> EXERCISE: Please go line by line and repeat the data below exactly, with no images.
DATA FOR ANALYSIS START
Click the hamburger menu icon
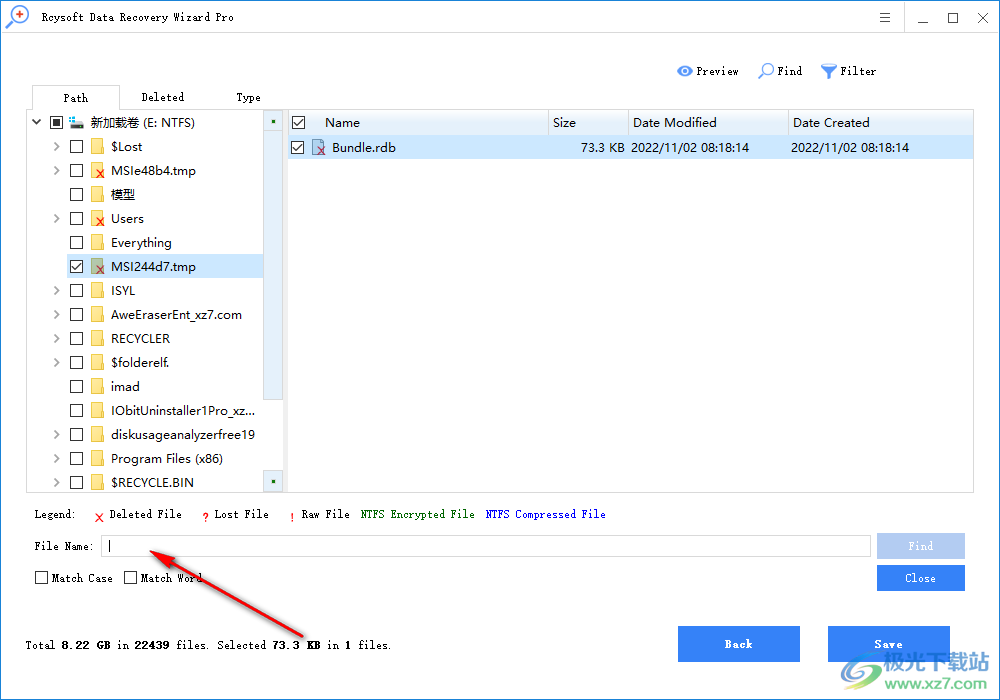 (885, 17)
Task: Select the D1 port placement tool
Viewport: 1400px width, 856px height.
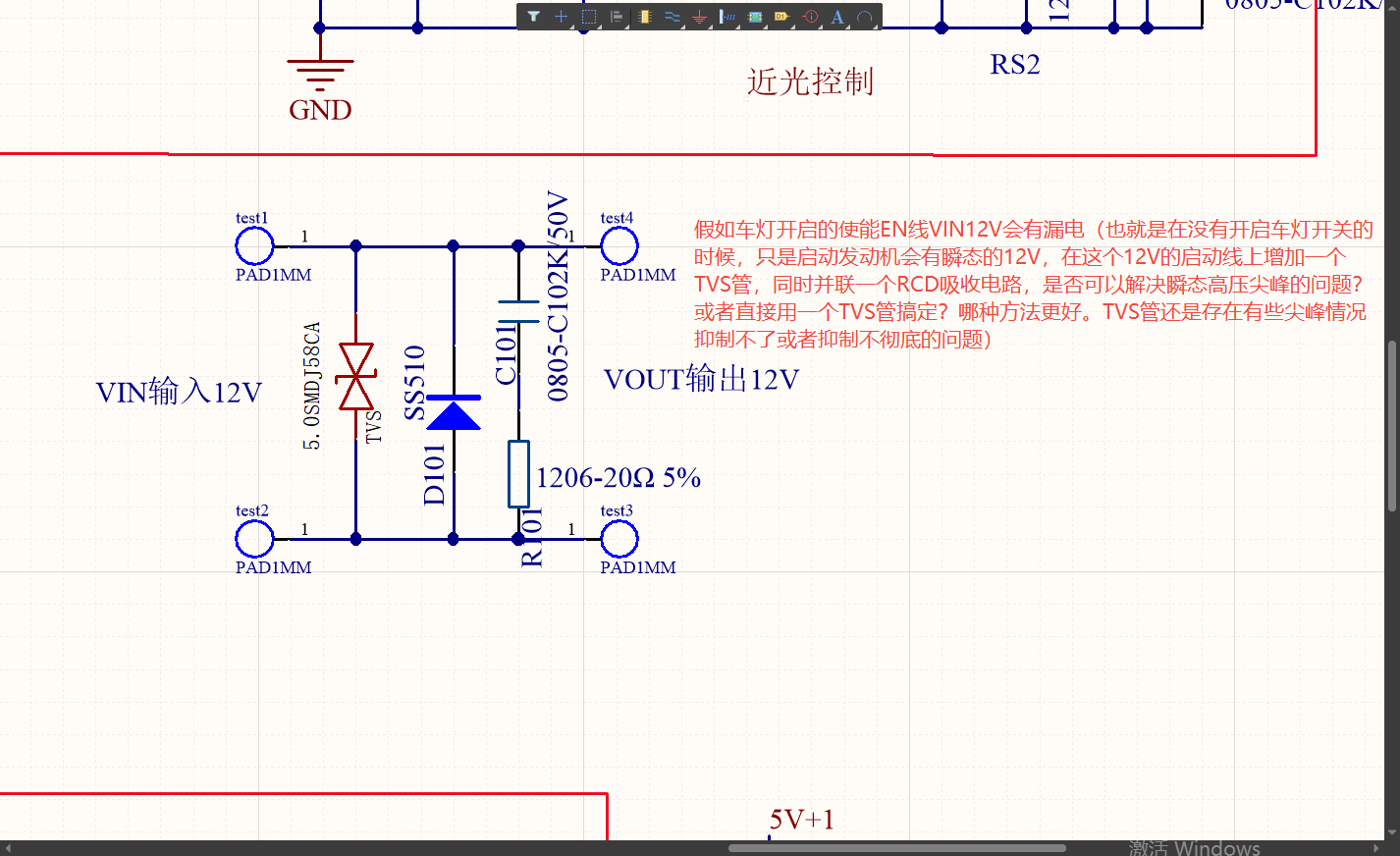Action: point(782,17)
DATA FOR ANALYSIS END
> OUTPUT OF THE TASK:
Click the hamburger menu icon
 (885, 17)
Task: Select the D1 port placement tool
Viewport: 1400px width, 856px height.
Action: point(782,17)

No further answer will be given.